West Herts college runs out of cash next week. Ian Nash talks to Tony Pitcher, the principal hired to deal with the crisis, and (opposite) hears why inspections need urgent reform.
Ten years between visits and nothing had changed. The cold grey-brown atmosphere and decor pervaded the entire Watford campus of West Herts college. The vast and vacuous reception area seemed almost designed to depress, if not intimidate.
When I was last there, big changes were rumoured, plans were said to be afoot for refurbishment. However, nothing had changed. Students sat around with sandwiches on their laps, lacking adequate refectories and locked out of classrooms for security reasons.
In stark contrast, on my arrival, one young student held the door open for me, and the warmth and friendliness at reception was a delight. The people were fine; it was the fabric that was cracking up.
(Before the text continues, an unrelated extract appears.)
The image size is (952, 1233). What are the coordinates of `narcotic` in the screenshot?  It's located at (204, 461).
But as a pound;3.5 million deficit looms, 125 people (20 per cent of the staff) face redundancy. The college has submitted a pound;1.5m bid for refurbishment to the Learning and Skills Council, which bailed-out the college by a similar amount last year.
Tony Pitcher, former principal of South East Essex college, has been drafted in to turn things round by December. The expression on his face told me: it is a tall order. "The institute as a whole has failed because it has not managed effective use of resources," he said.
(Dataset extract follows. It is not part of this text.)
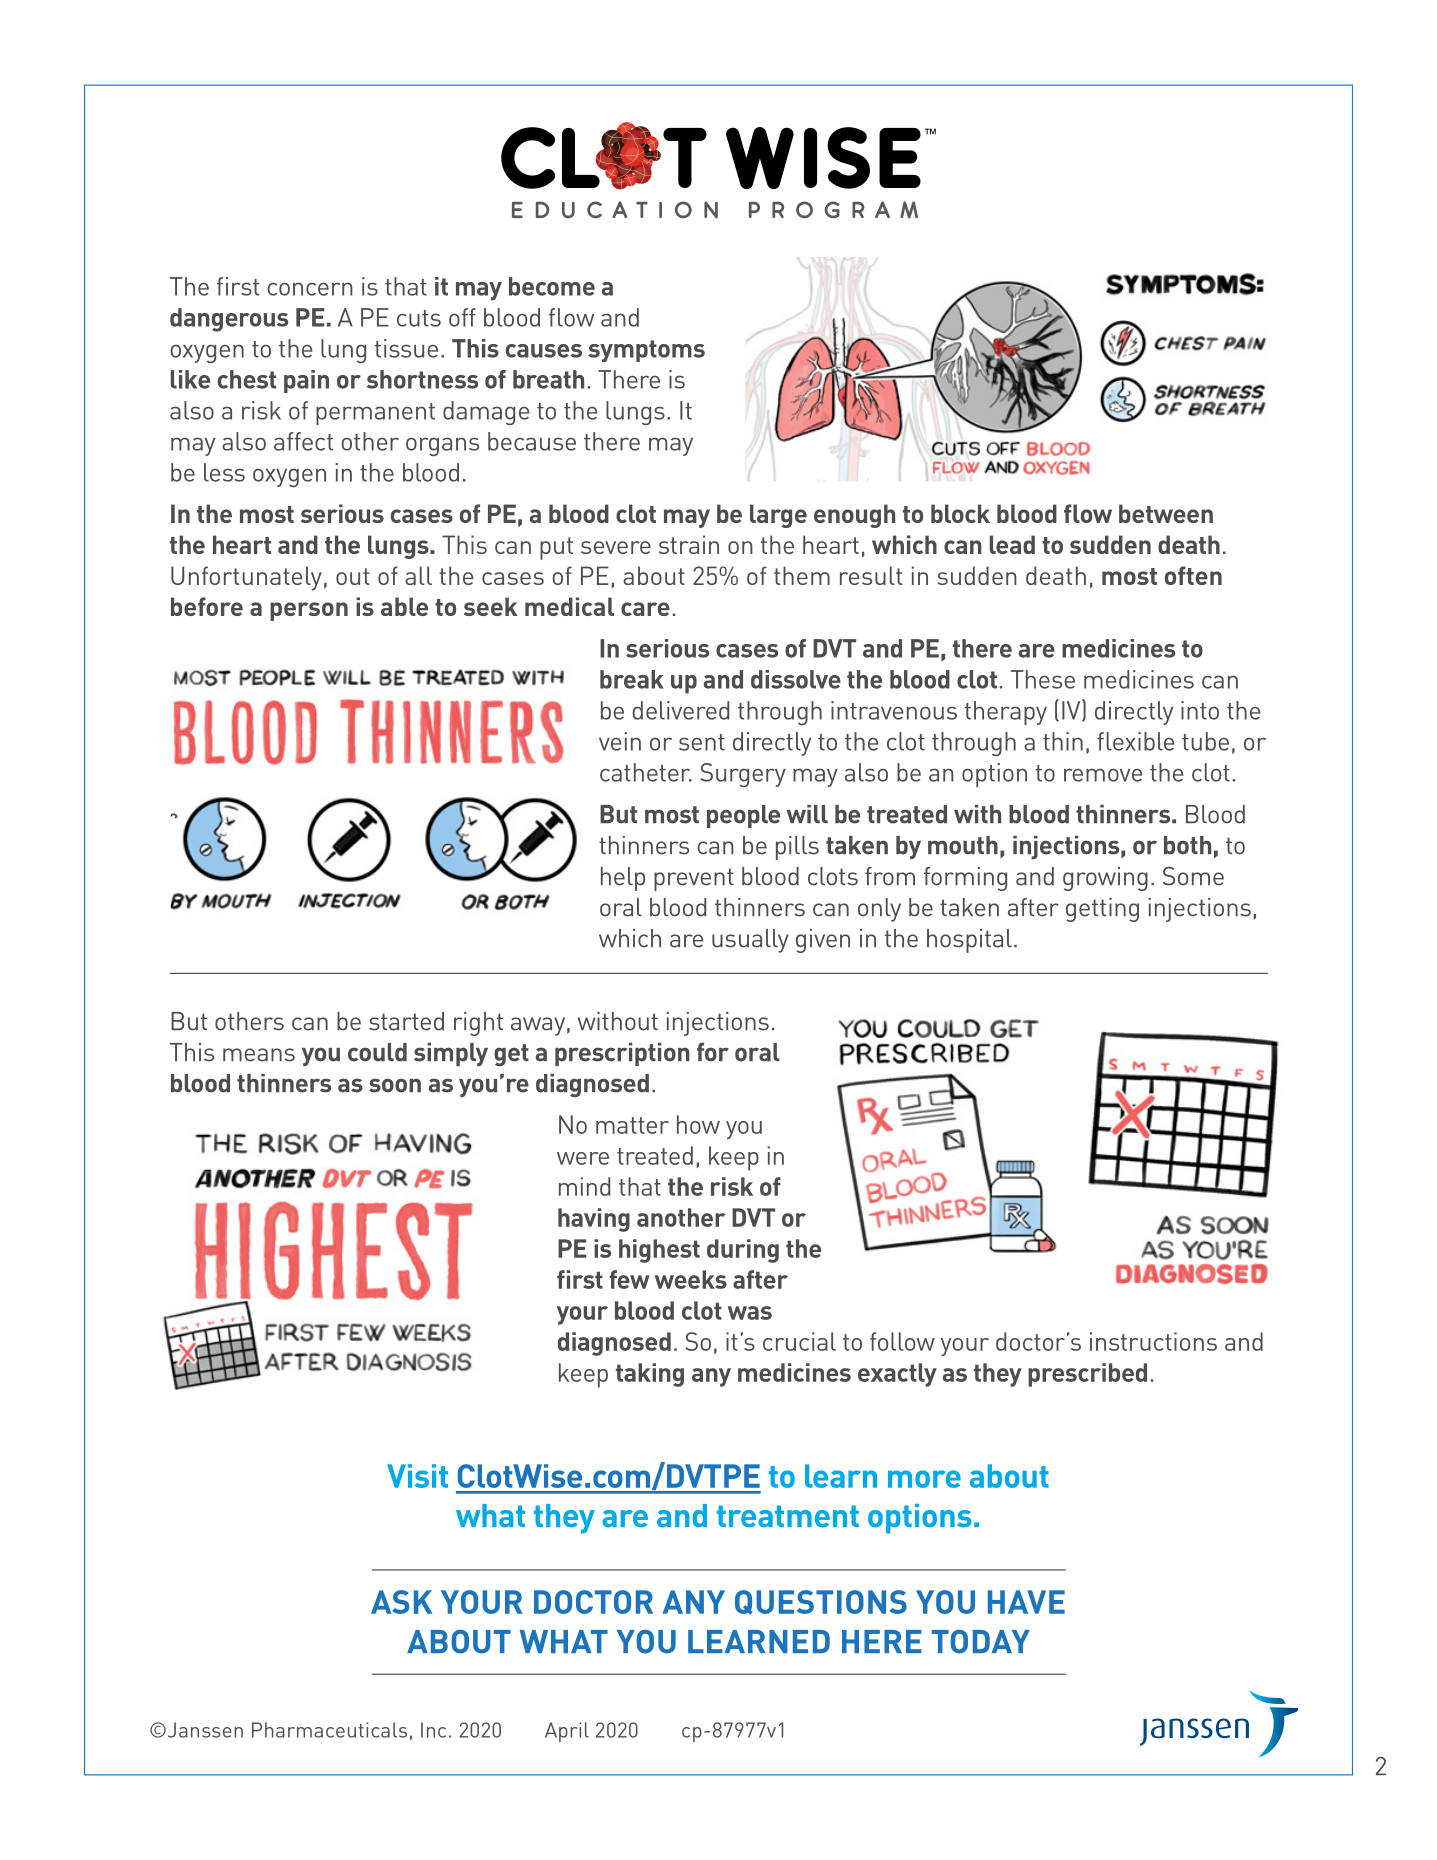  Describe the element at coordinates (1087, 1375) in the page. I see `prescribed` at that location.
He contrasted West Herts with the splendid buildings of SE Essex, Brighton, Chichester, City amp; Islington and, most ironically, North Herts which, a few miles across the county, created state-of-the-art premises by selling redundant property to Tesco.
The reason for staff cuts now is "there are simply no more cash reserves," he said. Nor are generous pay-outs likely. "We changed the policy on redundancy - which was not subject to a collective agreement - and have a new one appropriate to our circumstances."
A damning Office for Standards in Education report just published - though expected - had fuelled the depression. The previous principal had negotiated his departure with the board at the start of the inspection. Mr Pitcher was there to pick over the pieces by the time the report was published.
In his view, the college suffered from a lack of fundamental reform stemming back to before incorporation in 1993 (legislation that had triggered my first visit).
Looking back over how the college had survived, he was appalled but not surprised. It was, he said, indicative of a small but significant minority of colleges that had failed to modernise.
"West Herts is not the first and it will not be the last.
"To me as an experienced principal, I find it astonishing that the college has been in deficit for so many years. Buildings were sold to maintain cash flow but with no overall improvement in the internal environment."
Coupled with that was a constant failure to look at competition and collaboration beyond the college walls. Hertfordshire local authority has an aggressive 11 to 18 policy (including prestigious grammar schools in Watford), while the highly successful University of Hertfordshire sees its local role as central.
As a result, West Herts has seen a progressive decline in the number of 16 to 19-year-old students and HE has been "a disaster area" where recruitment levels in excess of 1,500 have slumped to 713 in seven years. "This, at a time when all signals have been for expansion, working with partners and progression from FE to HE," he said.
"It is down to management because these pressures have been no secret but they were not addressed by the college." Mr Pitcher was recently very frank with staff over what he believed was at the heart of HE decline. "HE staff have not seen the current 16 to 17-year-olds as a source of students for their market," he said.
"I told them publicly that they were being elitist and that we had to work as a whole college on reforms - putting more emphasis on teachers as core professionals."
To add to the woes, the LSC is investigating what it believes to be "misconceived" franchising of courses for ethnic minority groups with no proper controls.
Mr Pitcher says he must move swiftly on redundancy and reorganisation since the college effectively runs out of cash next week. There were previous proposals but no action. "Staff have been through all the discomfort of reorganisation for two years prior to my arrival without a successful outcome."
With 600 pages of consultation feedback, he knows there is cynicism but reckons he has the support and goodwill for reform. All posts are up for reapplication. He is, where possible, appointing new managers from existing teams.
"We are looking internally first because there are the skilled and competent academic and business support staff we need." But there will be disappointments.
"The place is top-heavy with managers in a very hierarchical corporation."
Even so, the college has to plan for small continued decline to 2006 when there are hopes of an upturn. The crisis leaves West Herts unable to exploit increased local demands for electrical installation and motor vehicle training.
"We do not have the cash to buy extra resources for them," Mr Pitcher said.
"My priority has to be to make sure the college is fit for a new student intake in the next academic year."
"I have seen many bad colleges as a consultant. Sandwell was as bad as West Herts. And always at the centre of it all is that they realise too late the need to reform their internal processes and strategies."